The God Contest Regina

Chapter 1 - Bethany



“No matter how hard the past is, you can always begin again.”

Buddha

"It is time. Authority has chosen."

"We can still turn back. If we fail, we die. If we succeed... perhaps far worse."

"We five agreed to follow this path. It's what must be done. It cannot continue as it has in ages past."

"But to place our fates in the hands of a mortal. Are you certain, Oracle?"

"I am certain of nothing, except that we will fail without her."

"Then we are agreed. Oracle, the next move is yours."

***

Bethany saw the city a full twenty minutes before she arrived. That was the way of the prairies. Nothing could ever sneak up on you.

First, she saw the lights, faintly glowing in the distance, shining as though they were stars in the darkness. And then the morning sun began to crest over the eastern horizon, spreading its rays over the city. The glass office towers in the city centre became visible and reflected the golden rays of the morning over the neighborhoods that stretched beneath them.

The scent of the golden wheat and purple flax fields that surrounded the city filled Bethany’s red 2008 Honda Civic through the rear passenger window, which had long ago lost its ability to fully close.

Bethany wiped the sleep from her eyes, her excitement keeping exhaustion at bay as she drove down the highway towards the city. She glanced down at her dashboard for just a moment. She had less than a quarter tank of gas left, but she had made it.

Regina wasn’t just a city. It represented a new life. A better life.

Everything she owned was in the back of her Civic, stuffed into a single tattered suitcase that had once belonged to her grandmother. The faded yellow and pink floral patterns on its surface resembled her grandmother’s favorite dress. The one she had worn every Sunday at church. The one she was now buried in.

Bethany shifted her gaze, trying to dislodge the thought from her mind. Her grandmother had been the last positive thing in her life. She had left Bethany some money in her will, but Bethany’s father had taken it, a wicked smile plastered on his face. To hold until she was eighteen, he had told her, as if he had not intended to drink and gamble it away. It had taken him less than four days to spend it all. The only thing Bethany was given was a bruise across her cheek when she asked about the money last night.

This journey would have been so much easier with that money. Her eyes fell on her passenger seat. One hundred thirteen dollars and fifty-two cents. All the money she had in the world. She had been working since she was fifteen years old, taking on odd jobs after school that paid in cash. Cash let her hide a fraction of what she earned in a metal lockbox hidden in the woods behind her house, before her father demanded the rest. Two dollars here, five dollars there. Bethany squirreled away every penny she could.
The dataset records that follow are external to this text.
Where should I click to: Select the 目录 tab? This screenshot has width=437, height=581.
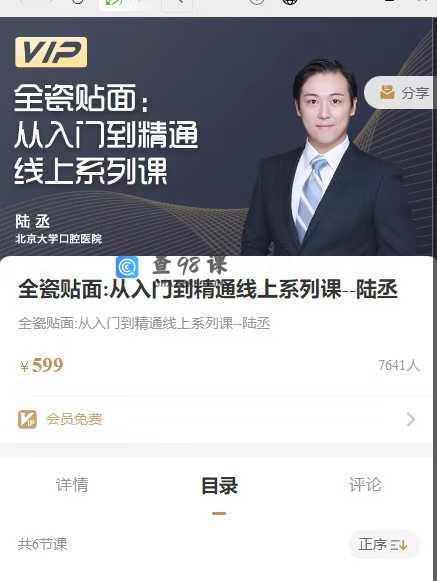click(x=219, y=486)
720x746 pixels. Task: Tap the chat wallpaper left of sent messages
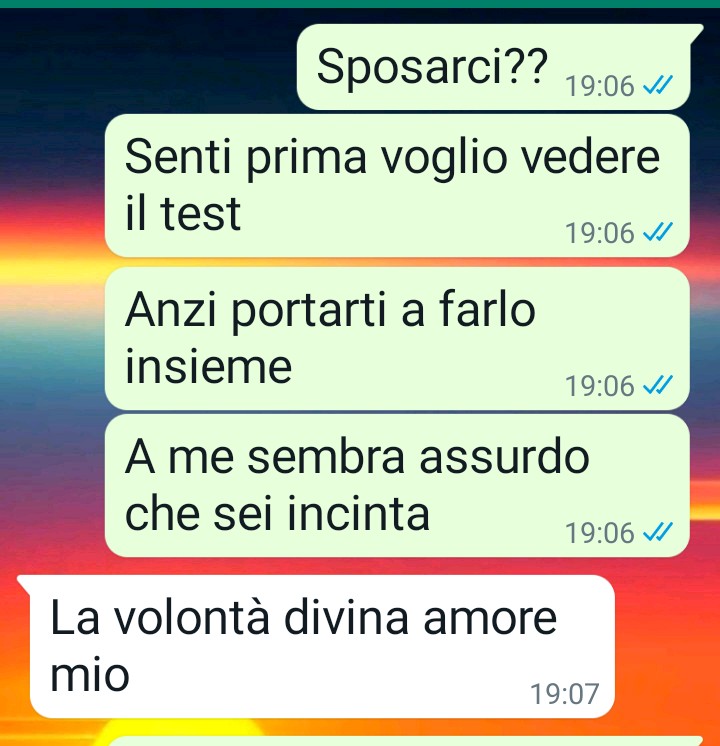coord(51,333)

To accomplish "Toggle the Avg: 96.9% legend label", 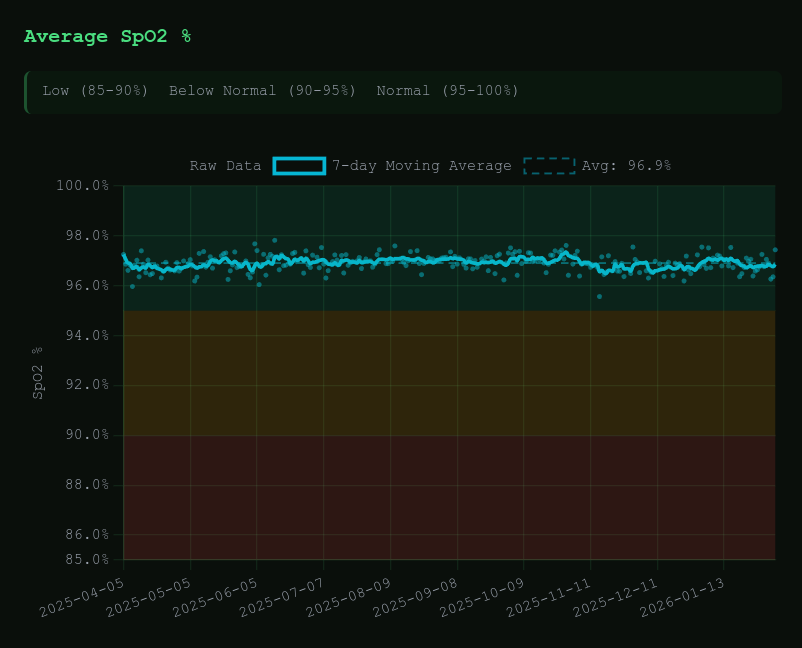I will click(626, 166).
She had bought her Civic a month ago, from a farmer just outside town. It was permeated with rust, the seats covered with cigarette burns, the radio broken, the windows loose, and had over 300,000km on the odometer. It looked like it would fall apart at any moment. But the price was right, and the farmer said she could store it on his property until she needed it. That was important. She couldn’t take it home. She couldn’t let him know what she was planning.

Next to the money on the passenger seat lay a single, half-eaten chocolate chip muffin. Her birthday gift to herself, purchased in a gas station convenience store just after midnight. Her swollen cheek made it difficult to eat, so she had to chew on the other side of her mouth. The muffin was dry and chalky, but she did not care. It was hers, and it was a start.

“Happy birthday to me,” whispered Bethany, her voice breaking with emotion.

Her eighteenth birthday. Her classmates spent their eighteenth birthdays with friends, passing around bottles of whatever they could sneak out of their parent’s liquor cabinets. They would laugh and smile, and dream of what lay ahead when high school was finally over. Or so Bethany would imagine. She had never been invited to those kinds of parties.

Instead, she had spent her final hours as a seventeen-year-old sneaking her grandmother’s suitcase out from their storage closet, wincing at every creaky floorboard that threatened to give her away. She nearly had a heart attack during those final steps into her room when her father had risen from the couch and stumbled into the bathroom, slamming the door hard enough to make their tiny, rundown house shake. But a moment later his snoring resumed, no doubt crouched over the toilet, nose barely above the waterline.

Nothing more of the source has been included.